▶ [YOUR GOAL]
Write out again, exactly, the lines below starting at the one with "Image resolution: width=883" and ending at the one with "This screenshot has height=949, width=1675.".

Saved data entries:
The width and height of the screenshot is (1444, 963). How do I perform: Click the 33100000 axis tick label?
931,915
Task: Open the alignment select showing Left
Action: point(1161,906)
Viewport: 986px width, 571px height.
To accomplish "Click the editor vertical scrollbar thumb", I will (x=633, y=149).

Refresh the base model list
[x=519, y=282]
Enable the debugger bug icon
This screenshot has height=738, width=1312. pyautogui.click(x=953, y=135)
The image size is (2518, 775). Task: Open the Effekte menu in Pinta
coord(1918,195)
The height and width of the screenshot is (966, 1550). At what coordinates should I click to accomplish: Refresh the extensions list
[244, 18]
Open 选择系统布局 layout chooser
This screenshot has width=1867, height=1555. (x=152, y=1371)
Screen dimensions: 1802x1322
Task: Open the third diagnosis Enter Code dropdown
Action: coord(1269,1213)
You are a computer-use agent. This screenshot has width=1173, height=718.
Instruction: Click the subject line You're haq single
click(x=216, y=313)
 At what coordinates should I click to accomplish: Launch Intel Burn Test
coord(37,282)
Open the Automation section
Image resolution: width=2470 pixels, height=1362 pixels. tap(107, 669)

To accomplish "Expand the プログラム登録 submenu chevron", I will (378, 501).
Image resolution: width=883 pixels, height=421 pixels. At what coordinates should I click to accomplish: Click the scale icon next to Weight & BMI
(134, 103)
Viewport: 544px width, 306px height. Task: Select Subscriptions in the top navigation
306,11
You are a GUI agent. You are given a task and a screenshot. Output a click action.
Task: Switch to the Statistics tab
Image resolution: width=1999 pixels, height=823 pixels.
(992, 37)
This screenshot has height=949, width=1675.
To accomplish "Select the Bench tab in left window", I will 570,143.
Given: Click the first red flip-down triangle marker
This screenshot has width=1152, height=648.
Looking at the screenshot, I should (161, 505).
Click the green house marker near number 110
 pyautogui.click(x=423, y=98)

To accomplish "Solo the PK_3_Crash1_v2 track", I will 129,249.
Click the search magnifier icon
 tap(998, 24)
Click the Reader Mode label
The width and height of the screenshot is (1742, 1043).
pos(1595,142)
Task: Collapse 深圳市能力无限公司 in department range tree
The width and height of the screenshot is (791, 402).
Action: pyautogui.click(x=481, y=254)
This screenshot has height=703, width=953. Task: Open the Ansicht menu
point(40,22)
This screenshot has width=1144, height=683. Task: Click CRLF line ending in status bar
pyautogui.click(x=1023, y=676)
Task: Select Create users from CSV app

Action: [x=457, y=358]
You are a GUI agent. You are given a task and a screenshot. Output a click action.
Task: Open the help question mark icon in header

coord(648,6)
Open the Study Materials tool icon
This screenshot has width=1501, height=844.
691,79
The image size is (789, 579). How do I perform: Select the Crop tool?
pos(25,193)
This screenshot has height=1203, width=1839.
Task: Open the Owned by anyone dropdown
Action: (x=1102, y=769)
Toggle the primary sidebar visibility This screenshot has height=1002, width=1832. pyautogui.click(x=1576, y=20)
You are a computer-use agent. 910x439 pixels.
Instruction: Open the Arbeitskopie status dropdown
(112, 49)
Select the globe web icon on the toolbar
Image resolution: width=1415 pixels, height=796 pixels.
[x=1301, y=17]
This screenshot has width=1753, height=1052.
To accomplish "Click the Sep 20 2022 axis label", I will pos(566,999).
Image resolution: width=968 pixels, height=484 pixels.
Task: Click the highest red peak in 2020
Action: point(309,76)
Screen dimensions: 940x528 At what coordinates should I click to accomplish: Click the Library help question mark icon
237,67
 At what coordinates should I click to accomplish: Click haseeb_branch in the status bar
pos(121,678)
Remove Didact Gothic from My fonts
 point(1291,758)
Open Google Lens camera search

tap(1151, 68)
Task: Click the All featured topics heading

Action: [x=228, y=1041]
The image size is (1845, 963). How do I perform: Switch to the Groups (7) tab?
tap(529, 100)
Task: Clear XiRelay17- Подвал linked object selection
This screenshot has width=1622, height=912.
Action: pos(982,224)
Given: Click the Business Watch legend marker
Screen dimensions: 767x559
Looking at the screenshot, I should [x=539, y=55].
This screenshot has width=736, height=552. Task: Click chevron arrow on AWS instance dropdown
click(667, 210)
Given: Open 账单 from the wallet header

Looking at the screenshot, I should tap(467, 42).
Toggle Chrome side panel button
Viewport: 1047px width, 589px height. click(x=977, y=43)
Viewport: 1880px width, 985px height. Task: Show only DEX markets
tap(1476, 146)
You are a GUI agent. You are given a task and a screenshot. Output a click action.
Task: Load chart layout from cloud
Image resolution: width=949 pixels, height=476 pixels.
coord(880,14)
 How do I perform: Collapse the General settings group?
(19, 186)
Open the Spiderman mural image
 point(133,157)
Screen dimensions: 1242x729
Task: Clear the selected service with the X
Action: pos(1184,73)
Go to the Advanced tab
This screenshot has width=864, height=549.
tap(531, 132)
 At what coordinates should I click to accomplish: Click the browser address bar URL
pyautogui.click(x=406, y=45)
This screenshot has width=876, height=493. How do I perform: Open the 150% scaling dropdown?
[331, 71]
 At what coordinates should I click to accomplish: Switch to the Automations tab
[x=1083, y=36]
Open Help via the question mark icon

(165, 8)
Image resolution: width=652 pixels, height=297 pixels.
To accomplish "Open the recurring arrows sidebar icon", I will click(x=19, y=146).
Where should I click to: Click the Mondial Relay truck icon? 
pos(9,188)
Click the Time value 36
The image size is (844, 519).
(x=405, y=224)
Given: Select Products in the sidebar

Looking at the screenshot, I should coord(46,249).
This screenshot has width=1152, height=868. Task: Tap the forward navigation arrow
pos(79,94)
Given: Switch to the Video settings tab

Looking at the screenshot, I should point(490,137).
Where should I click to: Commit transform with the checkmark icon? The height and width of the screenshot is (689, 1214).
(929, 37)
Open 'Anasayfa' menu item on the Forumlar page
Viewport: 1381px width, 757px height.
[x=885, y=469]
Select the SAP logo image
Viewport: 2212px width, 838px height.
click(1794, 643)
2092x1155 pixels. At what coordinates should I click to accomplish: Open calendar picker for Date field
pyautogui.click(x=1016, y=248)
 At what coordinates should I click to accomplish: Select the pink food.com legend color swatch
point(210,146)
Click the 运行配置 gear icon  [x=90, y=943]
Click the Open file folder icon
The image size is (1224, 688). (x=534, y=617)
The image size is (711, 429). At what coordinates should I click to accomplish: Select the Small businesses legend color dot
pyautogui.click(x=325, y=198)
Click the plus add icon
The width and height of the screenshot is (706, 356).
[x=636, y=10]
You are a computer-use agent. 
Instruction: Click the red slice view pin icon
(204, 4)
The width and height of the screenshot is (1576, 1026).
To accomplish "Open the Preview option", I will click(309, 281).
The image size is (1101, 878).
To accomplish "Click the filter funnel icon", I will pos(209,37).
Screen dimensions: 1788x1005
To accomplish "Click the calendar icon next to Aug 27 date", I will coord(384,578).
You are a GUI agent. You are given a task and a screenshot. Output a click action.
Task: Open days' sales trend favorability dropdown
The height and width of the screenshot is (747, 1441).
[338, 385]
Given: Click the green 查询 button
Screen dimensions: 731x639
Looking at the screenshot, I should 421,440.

▶ [TASK ANSWER]
Image resolution: width=883 pixels, height=421 pixels. At what coordinates should I click to accomplish: Click the scale icon next to Weight & BMI
(134, 103)
Viewport: 544px width, 306px height. Task: Select Subscriptions in the top navigation
306,11
You are a GUI agent. You are given a task and a screenshot. Output a click action.
Task: Switch to the Statistics tab
Image resolution: width=1999 pixels, height=823 pixels.
(992, 37)
This screenshot has height=949, width=1675.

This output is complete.